Activity: Please copy every line with the string "thumbnail" from the entries below.

↓

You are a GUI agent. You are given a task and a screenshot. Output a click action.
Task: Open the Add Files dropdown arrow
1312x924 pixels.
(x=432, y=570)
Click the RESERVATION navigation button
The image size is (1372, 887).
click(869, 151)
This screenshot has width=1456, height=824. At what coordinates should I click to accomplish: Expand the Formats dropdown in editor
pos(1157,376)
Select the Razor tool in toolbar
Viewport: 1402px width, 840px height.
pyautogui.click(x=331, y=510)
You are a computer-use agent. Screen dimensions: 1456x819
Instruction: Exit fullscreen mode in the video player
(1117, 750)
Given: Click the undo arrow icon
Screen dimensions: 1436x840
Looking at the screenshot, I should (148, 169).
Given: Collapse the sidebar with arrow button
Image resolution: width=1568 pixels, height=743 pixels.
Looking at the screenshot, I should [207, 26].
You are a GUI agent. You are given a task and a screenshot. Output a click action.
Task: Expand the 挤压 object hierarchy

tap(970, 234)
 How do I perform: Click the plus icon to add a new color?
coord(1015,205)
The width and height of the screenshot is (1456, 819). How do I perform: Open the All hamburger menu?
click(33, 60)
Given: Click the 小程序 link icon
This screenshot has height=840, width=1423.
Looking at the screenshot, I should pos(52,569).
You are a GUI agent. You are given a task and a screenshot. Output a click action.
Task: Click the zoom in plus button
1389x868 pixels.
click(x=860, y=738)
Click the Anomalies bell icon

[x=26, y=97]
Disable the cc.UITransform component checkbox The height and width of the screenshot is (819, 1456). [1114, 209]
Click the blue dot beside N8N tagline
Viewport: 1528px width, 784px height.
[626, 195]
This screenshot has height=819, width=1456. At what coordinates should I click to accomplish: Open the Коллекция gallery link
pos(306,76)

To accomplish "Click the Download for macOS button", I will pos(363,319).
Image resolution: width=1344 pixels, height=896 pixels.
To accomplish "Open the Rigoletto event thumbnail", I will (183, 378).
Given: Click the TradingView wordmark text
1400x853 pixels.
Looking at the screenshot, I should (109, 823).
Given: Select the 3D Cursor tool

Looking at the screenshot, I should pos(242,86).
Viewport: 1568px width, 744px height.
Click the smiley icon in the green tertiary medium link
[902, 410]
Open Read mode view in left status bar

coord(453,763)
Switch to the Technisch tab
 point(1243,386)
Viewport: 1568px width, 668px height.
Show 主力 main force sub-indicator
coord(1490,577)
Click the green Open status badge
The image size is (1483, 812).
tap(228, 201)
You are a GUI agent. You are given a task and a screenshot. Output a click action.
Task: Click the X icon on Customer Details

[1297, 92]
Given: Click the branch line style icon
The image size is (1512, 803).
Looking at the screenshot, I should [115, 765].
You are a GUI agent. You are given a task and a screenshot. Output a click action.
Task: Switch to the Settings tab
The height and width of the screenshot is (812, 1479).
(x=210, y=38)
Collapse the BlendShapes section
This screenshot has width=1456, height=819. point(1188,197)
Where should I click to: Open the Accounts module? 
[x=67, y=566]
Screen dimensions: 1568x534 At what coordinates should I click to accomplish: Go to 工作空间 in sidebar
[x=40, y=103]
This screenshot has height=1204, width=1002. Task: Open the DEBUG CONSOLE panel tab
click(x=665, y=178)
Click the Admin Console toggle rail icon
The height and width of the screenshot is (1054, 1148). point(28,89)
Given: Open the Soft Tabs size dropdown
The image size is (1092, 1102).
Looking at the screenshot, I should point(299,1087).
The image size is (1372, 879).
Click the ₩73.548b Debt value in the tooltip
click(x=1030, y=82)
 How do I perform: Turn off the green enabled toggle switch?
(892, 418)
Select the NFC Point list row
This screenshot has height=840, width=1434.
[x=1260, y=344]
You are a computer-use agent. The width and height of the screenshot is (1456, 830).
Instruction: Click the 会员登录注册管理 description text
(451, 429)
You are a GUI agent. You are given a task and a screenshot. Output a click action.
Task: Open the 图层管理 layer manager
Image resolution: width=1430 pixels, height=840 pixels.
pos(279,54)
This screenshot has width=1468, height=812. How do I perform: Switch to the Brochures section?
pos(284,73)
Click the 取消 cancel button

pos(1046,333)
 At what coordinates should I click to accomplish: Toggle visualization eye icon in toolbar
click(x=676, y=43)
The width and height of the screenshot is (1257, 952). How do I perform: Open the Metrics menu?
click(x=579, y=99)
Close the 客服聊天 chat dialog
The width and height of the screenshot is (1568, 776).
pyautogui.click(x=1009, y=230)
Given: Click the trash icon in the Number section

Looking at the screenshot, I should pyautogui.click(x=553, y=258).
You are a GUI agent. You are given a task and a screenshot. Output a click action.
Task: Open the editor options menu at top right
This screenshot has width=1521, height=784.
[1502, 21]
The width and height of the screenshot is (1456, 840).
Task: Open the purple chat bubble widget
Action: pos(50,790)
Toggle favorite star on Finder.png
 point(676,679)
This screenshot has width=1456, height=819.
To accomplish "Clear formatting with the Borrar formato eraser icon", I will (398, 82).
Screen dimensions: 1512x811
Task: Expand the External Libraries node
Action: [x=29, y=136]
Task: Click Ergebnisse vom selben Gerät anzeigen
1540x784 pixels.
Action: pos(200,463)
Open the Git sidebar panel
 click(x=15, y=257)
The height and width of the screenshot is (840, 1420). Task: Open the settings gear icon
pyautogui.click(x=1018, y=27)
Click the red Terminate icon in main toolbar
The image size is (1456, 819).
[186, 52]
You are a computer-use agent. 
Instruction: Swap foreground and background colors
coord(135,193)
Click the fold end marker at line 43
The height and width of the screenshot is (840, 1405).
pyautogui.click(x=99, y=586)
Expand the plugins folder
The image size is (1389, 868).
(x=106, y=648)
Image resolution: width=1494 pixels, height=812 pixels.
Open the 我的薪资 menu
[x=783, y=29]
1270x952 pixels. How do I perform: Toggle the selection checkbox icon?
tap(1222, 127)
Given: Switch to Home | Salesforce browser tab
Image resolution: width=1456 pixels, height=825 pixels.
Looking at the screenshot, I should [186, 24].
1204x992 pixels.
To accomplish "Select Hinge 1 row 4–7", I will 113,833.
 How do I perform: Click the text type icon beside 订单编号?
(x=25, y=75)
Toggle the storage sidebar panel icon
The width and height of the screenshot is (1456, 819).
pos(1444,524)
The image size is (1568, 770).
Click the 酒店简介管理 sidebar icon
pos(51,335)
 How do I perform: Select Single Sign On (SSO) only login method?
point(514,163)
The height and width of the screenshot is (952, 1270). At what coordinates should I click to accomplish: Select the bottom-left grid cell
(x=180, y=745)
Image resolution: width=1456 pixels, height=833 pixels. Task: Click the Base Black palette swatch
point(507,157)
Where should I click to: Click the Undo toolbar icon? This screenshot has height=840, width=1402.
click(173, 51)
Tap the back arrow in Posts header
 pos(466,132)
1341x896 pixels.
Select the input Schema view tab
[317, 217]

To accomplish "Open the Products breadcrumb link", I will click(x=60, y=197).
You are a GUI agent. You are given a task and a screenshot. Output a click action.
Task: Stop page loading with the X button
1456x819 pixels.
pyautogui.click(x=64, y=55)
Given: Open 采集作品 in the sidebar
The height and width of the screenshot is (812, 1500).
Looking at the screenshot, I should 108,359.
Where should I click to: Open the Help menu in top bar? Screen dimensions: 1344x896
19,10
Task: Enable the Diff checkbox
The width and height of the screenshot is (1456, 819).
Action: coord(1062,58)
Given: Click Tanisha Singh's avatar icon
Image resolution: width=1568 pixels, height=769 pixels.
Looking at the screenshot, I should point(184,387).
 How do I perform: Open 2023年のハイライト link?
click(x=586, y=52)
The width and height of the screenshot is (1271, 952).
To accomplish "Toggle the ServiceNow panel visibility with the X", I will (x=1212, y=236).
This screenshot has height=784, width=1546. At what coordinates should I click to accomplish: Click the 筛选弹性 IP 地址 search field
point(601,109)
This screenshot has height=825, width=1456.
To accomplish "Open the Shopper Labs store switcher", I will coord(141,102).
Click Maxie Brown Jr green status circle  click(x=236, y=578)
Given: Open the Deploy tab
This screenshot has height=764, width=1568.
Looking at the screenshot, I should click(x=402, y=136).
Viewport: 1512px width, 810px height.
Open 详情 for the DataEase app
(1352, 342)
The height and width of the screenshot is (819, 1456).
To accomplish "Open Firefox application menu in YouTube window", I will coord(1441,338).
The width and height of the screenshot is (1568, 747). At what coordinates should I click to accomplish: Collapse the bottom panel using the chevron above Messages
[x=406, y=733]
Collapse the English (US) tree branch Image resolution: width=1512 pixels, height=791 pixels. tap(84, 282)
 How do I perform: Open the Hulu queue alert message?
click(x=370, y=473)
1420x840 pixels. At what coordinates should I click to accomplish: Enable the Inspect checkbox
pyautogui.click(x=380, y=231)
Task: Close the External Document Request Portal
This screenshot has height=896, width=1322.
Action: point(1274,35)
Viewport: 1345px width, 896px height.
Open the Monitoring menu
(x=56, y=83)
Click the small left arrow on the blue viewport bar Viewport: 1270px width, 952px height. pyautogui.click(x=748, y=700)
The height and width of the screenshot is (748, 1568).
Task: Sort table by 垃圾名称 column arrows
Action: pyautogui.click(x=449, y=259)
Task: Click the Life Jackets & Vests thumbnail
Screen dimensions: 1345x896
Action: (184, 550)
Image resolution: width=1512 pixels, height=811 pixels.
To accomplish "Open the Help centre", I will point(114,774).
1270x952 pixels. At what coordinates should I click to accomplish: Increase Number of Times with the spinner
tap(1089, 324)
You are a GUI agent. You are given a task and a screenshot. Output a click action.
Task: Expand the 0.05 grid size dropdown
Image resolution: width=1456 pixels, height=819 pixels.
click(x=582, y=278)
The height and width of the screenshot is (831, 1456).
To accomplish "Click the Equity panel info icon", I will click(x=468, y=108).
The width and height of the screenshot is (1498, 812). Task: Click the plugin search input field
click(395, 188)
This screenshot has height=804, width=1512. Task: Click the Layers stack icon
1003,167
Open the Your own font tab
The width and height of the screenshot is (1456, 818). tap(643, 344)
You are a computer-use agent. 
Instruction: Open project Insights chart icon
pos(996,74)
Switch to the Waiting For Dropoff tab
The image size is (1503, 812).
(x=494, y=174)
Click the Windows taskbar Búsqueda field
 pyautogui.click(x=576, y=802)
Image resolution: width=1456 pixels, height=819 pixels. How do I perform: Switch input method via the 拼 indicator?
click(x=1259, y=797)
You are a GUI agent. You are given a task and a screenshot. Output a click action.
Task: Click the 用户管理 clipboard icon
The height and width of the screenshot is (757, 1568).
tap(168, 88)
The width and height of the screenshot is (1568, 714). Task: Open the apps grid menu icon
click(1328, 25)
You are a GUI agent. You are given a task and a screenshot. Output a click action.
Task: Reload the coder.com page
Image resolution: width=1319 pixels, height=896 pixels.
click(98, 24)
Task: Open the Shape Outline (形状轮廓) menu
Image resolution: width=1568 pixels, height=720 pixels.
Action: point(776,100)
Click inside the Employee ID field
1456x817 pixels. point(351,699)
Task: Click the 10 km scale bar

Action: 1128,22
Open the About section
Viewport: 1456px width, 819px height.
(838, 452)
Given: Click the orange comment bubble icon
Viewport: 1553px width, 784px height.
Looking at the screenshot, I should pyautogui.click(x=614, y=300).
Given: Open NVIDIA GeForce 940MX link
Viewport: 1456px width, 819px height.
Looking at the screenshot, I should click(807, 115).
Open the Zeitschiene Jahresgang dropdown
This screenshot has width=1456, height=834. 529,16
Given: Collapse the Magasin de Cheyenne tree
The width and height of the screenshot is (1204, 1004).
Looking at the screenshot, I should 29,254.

↑

Result of the exercise:
To accomplish "Open the Rigoletto event thumbnail", I will (183, 378).
Task: Click the Life Jackets & Vests thumbnail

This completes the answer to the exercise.